# Requisitos del ejercicio
Transcribe completo y sin ningún cambio el texto sobre la pérdida de la Copa América por parte de Colombia que aparece a continuación.

# Texto proporcionado
-----

No fue fácil, para Colombia, salir del embeleco de la Copa América. La dirigencia aún llora su partida. Se había anunciado como fuente de reactivación económica y fórmula milagrosa para sofocar los conflictos.
Tanto sofisma alrededor. Y tantos lamentos desgarrados, de quienes la defendían.
¡Qué comedia!
Una decisión con carácter, de las autoridades, pudo ser una renuncia como salida con decoro para evitar el bochorno del despojo. Pero, pedir postergación, fue jugar a tres bandas, buscando ventajas, lo que alentó a los enemigos. Y estos se agitaron porque desde afuera vieron, lo que jefes políticos y deportivos colombianos ignoraron.
“No hay peor ciego que aquel que no quiere ver”.
El gol en propia puerta, premeditado y no accidental, es el castigo a los oídos sordos. “Se hace y punto”, proclamaban. Y no se hizo.
No es tiempo de llorar.
Algo queda de este trance. Ninguno de los responsables podrá jugar sus partidos desde sus oficinas, como lo hacen los buenos futbolistas, en las canchas, con la cabeza levantada. Hay deshonra.
Algo tiene la copa América contra Colombia. La del 75, en partidos de cierre, de ida y vuelta, con final en Bogotá, se perdió en Caracas, en duelo alternativo.
La de 2001 con título de por medio, se empañó por la violencia. Argentina deslució el triunfo con su ausencia. La de 2020, la postergó la pandemia y la de 2021, se marchó por el rechazo del pueblo.
El fútbol se juega a las patadas y en las cabezas se sazonan las ideas. No es al revés. En cualquier momento la Conmebol le dará a Colombia una nueva sede, en otras condiciones, quizás con otros dirigentes sin doble discurso.
Derrota de los dirigentes en el escritorio, por verla como un juego idiota de placeres mezquinos para unos pocos.
Por la ley de Murphy: “Si algo puede salir mal… saldrá mal.”
O por la sentencia de Maturana, “se juega como se vive … y mal vivimos.

-----

# Datos proporcionados
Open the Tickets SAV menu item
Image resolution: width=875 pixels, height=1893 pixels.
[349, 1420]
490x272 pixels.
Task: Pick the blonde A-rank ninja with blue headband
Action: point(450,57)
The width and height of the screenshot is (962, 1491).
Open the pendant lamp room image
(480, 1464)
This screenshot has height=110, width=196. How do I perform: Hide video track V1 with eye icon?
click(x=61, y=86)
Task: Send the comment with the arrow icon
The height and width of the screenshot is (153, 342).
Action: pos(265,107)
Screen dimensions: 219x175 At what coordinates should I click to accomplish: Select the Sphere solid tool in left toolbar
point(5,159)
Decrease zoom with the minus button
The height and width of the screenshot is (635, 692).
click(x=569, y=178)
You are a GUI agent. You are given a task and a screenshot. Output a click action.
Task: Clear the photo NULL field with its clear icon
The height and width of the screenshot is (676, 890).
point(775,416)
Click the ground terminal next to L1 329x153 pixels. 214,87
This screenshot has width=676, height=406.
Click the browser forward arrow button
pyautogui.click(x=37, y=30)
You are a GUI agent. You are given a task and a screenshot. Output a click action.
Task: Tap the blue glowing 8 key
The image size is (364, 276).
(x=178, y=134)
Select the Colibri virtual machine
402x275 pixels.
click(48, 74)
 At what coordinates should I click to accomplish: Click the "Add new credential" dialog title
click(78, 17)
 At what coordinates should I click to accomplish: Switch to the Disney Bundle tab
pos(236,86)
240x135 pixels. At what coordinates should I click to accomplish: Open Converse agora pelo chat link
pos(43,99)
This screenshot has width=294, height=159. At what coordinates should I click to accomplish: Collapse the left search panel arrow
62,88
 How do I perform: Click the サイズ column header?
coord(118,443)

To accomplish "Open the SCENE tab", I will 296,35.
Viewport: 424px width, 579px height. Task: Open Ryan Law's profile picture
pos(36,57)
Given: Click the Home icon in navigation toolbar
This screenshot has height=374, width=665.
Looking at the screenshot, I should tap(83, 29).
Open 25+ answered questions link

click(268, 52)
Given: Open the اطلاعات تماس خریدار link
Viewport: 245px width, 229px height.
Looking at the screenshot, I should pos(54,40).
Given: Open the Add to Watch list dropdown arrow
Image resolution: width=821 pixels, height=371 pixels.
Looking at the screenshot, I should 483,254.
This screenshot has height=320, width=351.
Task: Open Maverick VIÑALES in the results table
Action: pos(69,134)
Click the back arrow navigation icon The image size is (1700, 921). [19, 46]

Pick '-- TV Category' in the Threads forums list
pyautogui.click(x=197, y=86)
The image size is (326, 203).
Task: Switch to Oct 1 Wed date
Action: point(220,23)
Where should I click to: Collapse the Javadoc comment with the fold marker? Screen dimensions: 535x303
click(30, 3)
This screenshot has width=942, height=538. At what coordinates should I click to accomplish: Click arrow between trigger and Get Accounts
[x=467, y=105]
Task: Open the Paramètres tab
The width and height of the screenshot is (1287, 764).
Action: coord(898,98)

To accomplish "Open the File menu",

-----

# Respuesta
No fue fácil, para Colombia, salir del embeleco de la Copa América. La dirigencia aún llora su partida. Se había anunciado como fuente de reactivación económica y fórmula milagrosa para sofocar los conflictos.
Tanto sofisma alrededor. Y tantos lamentos desgarrados, de quienes la defendían.
¡Qué comedia!
Una decisión con carácter, de las autoridades, pudo ser una renuncia como salida con decoro para evitar el bochorno del despojo. Pero, pedir postergación, fue jugar a tres bandas, buscando ventajas, lo que alentó a los enemigos. Y estos se agitaron porque desde afuera vieron, lo que jefes políticos y deportivos colombianos ignoraron.
“No hay peor ciego que aquel que no quiere ver”.
El gol en propia puerta, premeditado y no accidental, es el castigo a los oídos sordos. “Se hace y punto”, proclamaban. Y no se hizo.
No es tiempo de llorar.
Algo queda de este trance. Ninguno de los responsables podrá jugar sus partidos desde sus oficinas, como lo hacen los buenos futbolistas, en las canchas, con la cabeza levantada. Hay deshonra.
Algo tiene la copa América contra Colombia. La del 75, en partidos de cierre, de ida y vuelta, con final en Bogotá, se perdió en Caracas, en duelo alternativo.
La de 2001 con título de por medio, se empañó por la violencia. Argentina deslució el triunfo con su ausencia. La de 2020, la postergó la pandemia y la de 2021, se marchó por el rechazo del pueblo.
El fútbol se juega a las patadas y en las cabezas se sazonan las ideas. No es al revés. En cualquier momento la Conmebol le dará a Colombia una nueva sede, en otras condiciones, quizás con otros dirigentes sin doble discurso.
Derrota de los dirigentes en el escritorio, por verla como un juego idiota de placeres mezquinos para unos pocos.
Por la ley de Murphy: “Si algo puede salir mal… saldrá mal.”
O por la sentencia de Maturana, “se juega como se vive … y mal vivimos.